Written exercise: Please count the lines below that contain the word "marker", and reply with the number alone.

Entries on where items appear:
──────────
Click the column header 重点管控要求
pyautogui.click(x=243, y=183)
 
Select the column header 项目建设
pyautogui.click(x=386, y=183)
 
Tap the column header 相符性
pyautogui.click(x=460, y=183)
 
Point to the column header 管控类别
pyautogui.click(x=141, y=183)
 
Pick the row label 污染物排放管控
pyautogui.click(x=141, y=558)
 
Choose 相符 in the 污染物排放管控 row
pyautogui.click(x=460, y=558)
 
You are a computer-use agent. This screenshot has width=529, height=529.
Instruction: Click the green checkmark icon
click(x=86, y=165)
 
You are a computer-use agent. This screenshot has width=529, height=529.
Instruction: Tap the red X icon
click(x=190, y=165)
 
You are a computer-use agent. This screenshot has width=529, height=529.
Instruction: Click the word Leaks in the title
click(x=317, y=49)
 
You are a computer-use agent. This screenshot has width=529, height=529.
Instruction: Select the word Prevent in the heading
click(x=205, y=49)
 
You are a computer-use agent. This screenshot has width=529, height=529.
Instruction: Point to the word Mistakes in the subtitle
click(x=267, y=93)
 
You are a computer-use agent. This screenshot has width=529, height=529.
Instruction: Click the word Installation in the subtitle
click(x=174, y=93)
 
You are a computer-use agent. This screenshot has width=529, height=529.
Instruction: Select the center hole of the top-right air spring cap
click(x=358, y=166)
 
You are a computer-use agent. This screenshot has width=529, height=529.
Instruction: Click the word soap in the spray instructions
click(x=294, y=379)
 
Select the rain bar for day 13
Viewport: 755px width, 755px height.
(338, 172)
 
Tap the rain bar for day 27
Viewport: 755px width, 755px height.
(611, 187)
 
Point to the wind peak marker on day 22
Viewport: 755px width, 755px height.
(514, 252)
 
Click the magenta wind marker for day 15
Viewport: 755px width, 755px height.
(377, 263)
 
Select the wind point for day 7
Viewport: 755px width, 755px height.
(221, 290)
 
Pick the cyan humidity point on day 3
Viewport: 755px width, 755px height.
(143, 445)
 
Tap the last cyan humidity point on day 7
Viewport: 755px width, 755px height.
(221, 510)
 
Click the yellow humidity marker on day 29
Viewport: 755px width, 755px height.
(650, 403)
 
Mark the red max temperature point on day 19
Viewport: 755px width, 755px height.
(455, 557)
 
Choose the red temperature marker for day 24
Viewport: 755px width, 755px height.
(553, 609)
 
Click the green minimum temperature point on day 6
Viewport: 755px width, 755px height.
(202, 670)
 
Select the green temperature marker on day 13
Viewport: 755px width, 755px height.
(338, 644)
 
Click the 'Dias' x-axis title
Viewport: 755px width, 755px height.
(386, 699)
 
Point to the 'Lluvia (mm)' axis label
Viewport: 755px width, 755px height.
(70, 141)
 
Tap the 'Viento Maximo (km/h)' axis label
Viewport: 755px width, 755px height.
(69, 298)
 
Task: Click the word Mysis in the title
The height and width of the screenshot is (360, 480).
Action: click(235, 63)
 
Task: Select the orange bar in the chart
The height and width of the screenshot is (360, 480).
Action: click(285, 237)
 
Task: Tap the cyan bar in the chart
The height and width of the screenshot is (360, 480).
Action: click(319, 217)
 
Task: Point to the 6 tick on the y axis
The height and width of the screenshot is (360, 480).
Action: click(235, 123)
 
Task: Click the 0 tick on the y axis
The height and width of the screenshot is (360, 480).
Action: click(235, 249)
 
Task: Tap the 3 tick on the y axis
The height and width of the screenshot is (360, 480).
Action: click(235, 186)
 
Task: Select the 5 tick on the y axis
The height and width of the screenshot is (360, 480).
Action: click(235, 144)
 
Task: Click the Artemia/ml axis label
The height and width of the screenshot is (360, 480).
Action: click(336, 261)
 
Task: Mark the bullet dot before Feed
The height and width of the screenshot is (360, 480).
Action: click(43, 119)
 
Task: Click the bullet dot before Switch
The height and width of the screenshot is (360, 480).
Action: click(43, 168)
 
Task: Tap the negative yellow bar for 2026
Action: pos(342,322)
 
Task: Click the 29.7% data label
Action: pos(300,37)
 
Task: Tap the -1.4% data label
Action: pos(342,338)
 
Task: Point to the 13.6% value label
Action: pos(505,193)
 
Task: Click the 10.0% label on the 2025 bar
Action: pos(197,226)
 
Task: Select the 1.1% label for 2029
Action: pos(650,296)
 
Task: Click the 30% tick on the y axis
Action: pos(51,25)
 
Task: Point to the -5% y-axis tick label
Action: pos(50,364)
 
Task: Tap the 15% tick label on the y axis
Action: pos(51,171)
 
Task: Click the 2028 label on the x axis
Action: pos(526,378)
──────────
The completed task: 5